* [読む文章]:
接種者が、パニックに陥る可能性がある…。


加藤翔子は、20年前ワクチン製造会社ブリッジを起こし、
会社は大きな成長を遂げた。
ブリッジが製造するワクチンは「人生を変えたい」と願う人間にとって
必需品「性格補強ワクチン」だった。
「工夫力」・「発想力」・「配慮力」・「協調性」・「落ち着き」
「活力」・「挑戦力」・「機動力」・「応用力」・「粘り強さ」
「柔軟性」・「責任感」・「感受性」・「優しさ」・「瞬発力」
「心の強さ」・「自己肯定力」・「鈍感力」・「冷静力」・「決断力」
二十種類の中から加えたいものを選び、トータルで十セットまで入れる事が出来る。
ある日突然、原因不明で原材料が死に始める。
ワクチンの効果は20年で切れる為、このままだと接種者がパニックに陥る可能性がある。
誰よりもそれを恐れたのは、ワクチン接種第一号である翔子だったー。

最初は、脳の神経細胞に働きかける微生物を原料とした性格を変更できるワクチン。
奇抜な未来であろう設定に、んーーって、思いながら読み始めました(,, ´ ・・` ,,)

* [出された課題]: 上の文章を、「ブリッジが製造するワクチンは「人生を変えたい」と願う人間にとって」のある所から始めて「パニックに陥る可能性がある。」まで、一字も変えずに書き抜いてください。

* [与えられた情報]:
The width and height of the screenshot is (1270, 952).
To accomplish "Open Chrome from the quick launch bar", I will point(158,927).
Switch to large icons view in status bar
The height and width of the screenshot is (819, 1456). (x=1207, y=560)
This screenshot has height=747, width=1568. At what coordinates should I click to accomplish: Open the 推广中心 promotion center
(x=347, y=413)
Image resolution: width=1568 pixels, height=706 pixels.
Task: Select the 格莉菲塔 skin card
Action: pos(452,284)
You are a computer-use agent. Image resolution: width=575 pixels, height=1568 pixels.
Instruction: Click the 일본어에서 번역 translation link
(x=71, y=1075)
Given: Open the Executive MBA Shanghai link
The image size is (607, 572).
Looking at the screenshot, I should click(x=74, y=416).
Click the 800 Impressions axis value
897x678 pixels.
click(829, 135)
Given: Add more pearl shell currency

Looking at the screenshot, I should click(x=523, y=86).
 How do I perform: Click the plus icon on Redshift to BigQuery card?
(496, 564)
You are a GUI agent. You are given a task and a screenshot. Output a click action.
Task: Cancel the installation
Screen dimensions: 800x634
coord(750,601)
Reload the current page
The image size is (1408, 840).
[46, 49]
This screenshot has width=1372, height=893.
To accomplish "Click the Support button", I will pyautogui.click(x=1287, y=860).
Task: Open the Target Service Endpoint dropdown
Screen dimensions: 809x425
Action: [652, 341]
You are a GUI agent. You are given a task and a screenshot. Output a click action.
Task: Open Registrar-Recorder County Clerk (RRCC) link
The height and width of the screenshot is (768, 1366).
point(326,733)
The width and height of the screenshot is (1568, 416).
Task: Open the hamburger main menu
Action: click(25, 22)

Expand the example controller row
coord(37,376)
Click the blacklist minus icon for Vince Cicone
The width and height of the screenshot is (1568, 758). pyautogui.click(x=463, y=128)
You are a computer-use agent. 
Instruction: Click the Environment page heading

* [課題の答え]:
ブリッジが製造するワクチンは「人生を変えたい」と願う人間にとって
必需品「性格補強ワクチン」だった。
「工夫力」・「発想力」・「配慮力」・「協調性」・「落ち着き」
「活力」・「挑戦力」・「機動力」・「応用力」・「粘り強さ」
「柔軟性」・「責任感」・「感受性」・「優しさ」・「瞬発力」
「心の強さ」・「自己肯定力」・「鈍感力」・「冷静力」・「決断力」
二十種類の中から加えたいものを選び、トータルで十セットまで入れる事が出来る。
ある日突然、原因不明で原材料が死に始める。
ワクチンの効果は20年で切れる為、このままだと接種者がパニックに陥る可能性がある。